# The Heart Whisperer: A Machine Learning Adventure

**Once upon a time, in a hospital far far away...**

Doctors were drowning in patient data. ECGs piling up. Cholesterol numbers flying around like confetti. They needed a hero.

Enter: **You. The Data Scientist.**

Your mission? Build a model that can look at a patient's vitals and whisper: *"This heart... needs attention."*

Let's begin this adventure.

## Chapter 1: Gathering the Troops (Imports)

Every hero needs their tools. Batman has gadgets. We have... libraries.

In [None]:
import pandas as pd
import numpy as np
import matplotlib.pyplot as plt
import seaborn as sns
from sklearn.model_selection import train_test_split
from sklearn.preprocessing import StandardScaler, LabelEncoder
from sklearn.ensemble import RandomForestClassifier, GradientBoostingClassifier
from sklearn.linear_model import LogisticRegression
from sklearn.metrics import (
    confusion_matrix, 
    classification_report, 
    accuracy_score,
    precision_score,
    recall_score,
    f1_score,
    roc_auc_score,
    roc_curve
)
import warnings
warnings.filterwarnings('ignore')

plt.style.use('seaborn-v0_8-whitegrid')
print("Tools loaded. Let's save some hearts.")

## Chapter 2: Meeting Our Patients (Loading Data)

918 patients walked into our clinic. Each one carrying secrets in their blood pressure, cholesterol, and heartbeats.

Let's meet them.

In [None]:
df = pd.read_csv('heart.csv')

print(f"Patients in waiting room: {len(df)}")
print(f"Vital signs recorded: {df.shape[1]}")
print("\nFirst 5 patients walk in...")
df.head()

In [None]:
print("What information do we have on each patient?")
print("="*50)
for col in df.columns:
    print(f"  {col}: {df[col].dtype}")
print("="*50)
print(f"\nMissing values? {df.isnull().sum().sum()} (phew!)")

## Chapter 3: The Plot Thickens (EDA)

Before we build our heart-whispering model, we need to understand our patients.

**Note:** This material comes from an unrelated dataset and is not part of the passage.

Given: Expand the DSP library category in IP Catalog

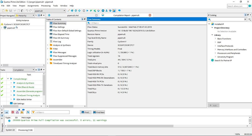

**The big question:** How many hearts are in danger?

In [None]:
fig, axes = plt.subplots(1, 2, figsize=(12, 5))

# The verdict
colors = ['#2ecc71', '#e74c3c']
labels = ['Healthy Heart', 'Heart Disease']
counts = df['HeartDisease'].value_counts().sort_index()

# Pie chart - the dramatic reveal
axes[0].pie(counts, labels=labels, colors=colors, autopct='%1.1f%%', 
            explode=(0, 0.05), shadow=True, startangle=90)
axes[0].set_title('The Diagnosis Distribution\n(Our Challenge)', fontsize=14, fontweight='bold')

# Bar chart - the numbers
bars = axes[1].bar(labels, counts, color=colors, edgecolor='black', linewidth=2)
axes[1].set_ylabel('Number of Patients', fontsize=12)
axes[1].set_title('How Many Need Our Help?', fontsize=14, fontweight='bold')
for bar, count in zip(bars, counts):
    axes[1].text(bar.get_x() + bar.get_width()/2, bar.get_height() + 10, 
                 str(count), ha='center', fontsize=14, fontweight='bold')

plt.tight_layout()
plt.show()

print(f"\n{counts[1]} patients need us. Let's not let them down.")

### Age: Does Getting Older Mean More Risk?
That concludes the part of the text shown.